Vaccinating pregnant women with influenza vaccine and tetanus toxoid, reduced diphtheria toxoid, and acellular pertussis vaccine (Tdap) can reduce influenza and pertussis risk for themselves and their infants.
Surveillance data were analyzed to ascertain influenza-associated hospitalization among pregnant women and infant hospitalization and death associated with influenza and pertussis. An Internet panel survey was conducted during March 27-April 8, 2019, among women aged 18-49 years who reported being pregnant any time since August 1, 2018. Influenza vaccination before or during pregnancy was assessed among respondents with known influenza vaccination status who were pregnant any time during October 2018-January 2019 (2,097). Tdap receipt during pregnancy was assessed among respondents with known Tdap status who reported a live birth by their survey date (817).

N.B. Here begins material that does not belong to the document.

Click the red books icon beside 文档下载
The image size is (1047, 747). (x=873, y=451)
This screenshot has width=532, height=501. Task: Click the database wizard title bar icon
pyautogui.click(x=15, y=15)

From 2010-11 to 2017-18, pregnant women accounted for 24%-34% of influenza-associated hospitalizations per season among females aged 15-44 years. From 2010 to 2017, a total of 3,928 pertussis-related hospitalizations were reported among infants aged <2 months (annual range = 262-743). Maternal influenza and Tdap vaccination coverage rates reported as of April 2019 were 53.7% and 54.9%, respectively. Among women whose health care providers offered vaccination or provided referrals, 65.7% received influenza vaccine and 70.5% received Tdap. The most commonly reported reasons for nonvaccination were believing the vaccine is not effective (influenza; 17.6%) and not knowing that vaccination is needed during each pregnancy (Tdap; 37.9%), followed by safety concerns for the infant (influenza =15.9%; Tdap = 17.1%).
Many pregnant women do not receive the vaccines recommended to protect themselves and their infants, even when vaccination is offered. CDC and provider organizations' resources are available to help providers convey strong, specific recommendations for influenza and Tdap vaccination that are responsive to pregnant women's concerns.